* CYTOWANY FRAGMENT

>>>>

Bo podróżować po Maroku trzeba wielozmysłowo. Turysta pozbawiony węchu i smaku niech wybierze się lepiej na wybrzeże i tam napawa oczy zachodami słońca. Turysta kulinarny niech zaś gna wgłąb kraju, niech brudnymi rękami obiera słoneczne pomarańcze, lepi kulki z aromatycznego kuskusu i wyłuskuje pestki z daktyli. Wrażenia, wierzcie mi na słowo, będą godne zapamiętania.
W Marrakeszu w styczniu zmrok zapada wcześnie. Jest ciepło, powietrze stoi, wypełnione duszącym zapachem spalin tysięcy motorynek. Snujemy się labiryntem siuków, uliczek handlarzy oferujących naiwnemu turyście bogactwo pamiątek w nieludzkich cenach. Przyciągają nas kramy ze słodyczami. Targując się bezlitośnie kupujemy kilka kolorowych pralinek, mają najcudniejsze kształty, kolory i rozmiary. Najlepsze okazują się te w kształcie fig, z figowym nadzieniem, w marcepanie. Niektóre są tak słodkie, że nie jesteśmy w stanie ich zjeść, lądują w żołądkach oblegających nas dzieciaków.
Idziemy dalej, oszołomieni gwarem, nawoływaniami, kolorami, mieszanką aromatów. Piramidy przypraw, tak pięknie wyglądające z daleka, okazują się plastikowymi atrapami, a natrętny sklepikarz skutecznie zniechęca nas do zakupów. Zapominamy o nim, gdy wreszcie wychodzimy na Jamaa' el Fna - gigantyczny plac, serce Marrakeszu. Znów zdajemy się na węch, który prowadzi nas, kluczących wśród zaklinaczy węży, treserów małpek, sprzedawców wszystkiego, grajków i kobiet malujących henną, na środek placu, gdzie właśnie rozstawiają się przenośne kramy z jedzeniem. Wygląda na to, że przyszło tu na kolację nie tylko pół Marrakeszu, ale i wszyscy europejscy turyści, w dzień rozproszeni po mieście. Szukamy miejsca tam, gdzie jedzą Marokańczycy. Bezczelnie zaglądam do misek jedzących. Pachnie oszałamiająco harira, tania jak barszcz zupa z cieciorki z piekielnie ostrymi przyprawami. Zagryzanie jej słodkimi ciasteczkami nam, Europejczykom, jawi się egzotycznie. I niesłusznie, bo połączenie okazuje się iście niebiańskie. Na zaostrzenie apetytu pochłaniamy wielkie oliwki maczane w harissie, pysznej paście z chilli. Potem pora na kuskus z warzywami, potrawę prostą, tanią i niebywale sycącą, i wreszcie tajine - legendę Maroka, jedzoną wszędzie i przez wszystkich. Mięso, warzywa i przyprawy w odpowiednich proporcjach to dopiero połowa sukcesu - niezbędny jest też garnek nazywany tak samo jak potrawa, gliniany, ciężki, o płytkim nie i stożkowatej pokrywie. Jeden z nich zajmie potem w plecaku miejsce ręcznika, "i tak już starego".

<<<<

* DOSTARCZONE DANE
>>>>

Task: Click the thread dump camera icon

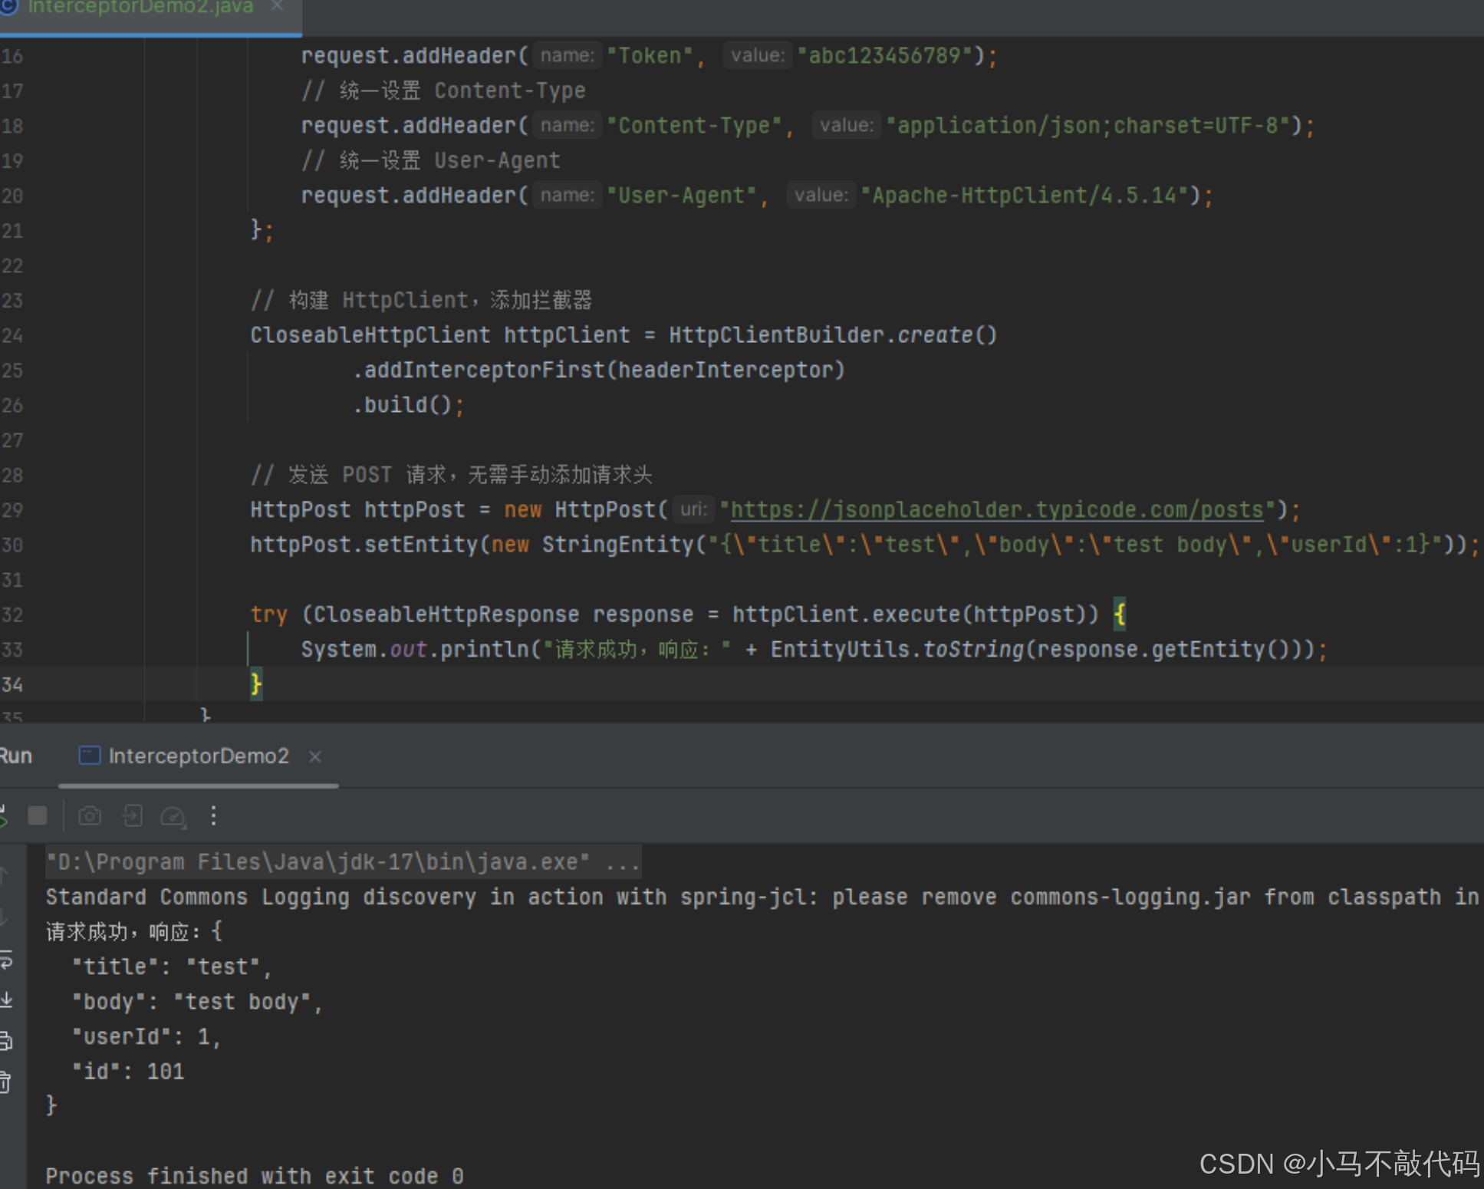Action: (90, 815)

<<<<

* ZADANIA
A - Podaj, z czego według tekstu o podróży po Maroku przyrządza się zupę harira.
B - Dopisz dalszy ciąg tekstu o podróży po Maroku, zaczynając od miejsca po jego ostatnim zdaniu.
Wykaz nie ma żadnego związku z tekstem o podróży po Maroku.

* ODPOWIEDZI KOŃCOWE
A - Z cieciorki z piekielnie ostrymi przyprawami.

B -
(Najlepszy tajine kosztujemy dużo później - w górsko-pustynnej wiosce Agdz, "małym Marrakeszu", gdzie tajine powstaje na naszych oczach, na palenisku w rogu głównego placu, a ceraty na stołach zdają się pamiętać czasy francuskiej dominacji. Tajine z Agdz bogaty jest w aromat cytryny, warzywa są idealnie jędrne, akurczak w chwili swego unicestwienia z pewnością był bardzo młody. Podczas gdy rozpływamy się w zachwycie i delektujemy każdym kęsem, nasz arabski towarzysz zamawia frytki i colę.)
Jeśli zmęczyłeś się już arabskimi smakami, zapraszam na wybrzeże, do historycznej Essauiry (unikaj sezonu. Tłum turystów skutecznie obrzydzi ci pobyt w tym magicznym miejscu). Tu mieszają się - zarówno w architekturze, języku jak i kuchni - wpływy hiszpańskie i francuskie z gorącym oddechem Afryki. Największy port rybacki Maroka, już z daleka odurzający zapachem świeżo złowionych ryb, kalmarów, ośmiornic i innych stworzeń, to Mekka dla wielbicieli ryb. Najlepiej przyjść na wybrzeże rano, gdy rybacy wracają z wczesnego połowu. Świeżo kupioną rybę można od razu usmażyć (znów nie zapominając o targowaniu się). Osobistego kulinarnego Nobla przyznaję starszemu Arabowi sprzedającemu na ulicy smażone krewetki. Za 20 dirhamów dostajemy ich wielką torbę i od razu zjadamy rękami na ulicy. Wspomnienie smętnych mrożonek Lisnera wydaje się wówczas bardzo odległe.
Na kameralnym stoisku kupuję mieszankę przypraw. Pan w kolorowym turbanie miesza je specjalnie dla mnie. W Agdz zdobyliśmy arcysłodkie daktyle. Garnek do tajine ciąży. Zapachy wciąż kryją się gdzieś w zakamarkach moich zwojów mózgowych, gdy odtwarzam marokańskie specjały we własnej kuchni.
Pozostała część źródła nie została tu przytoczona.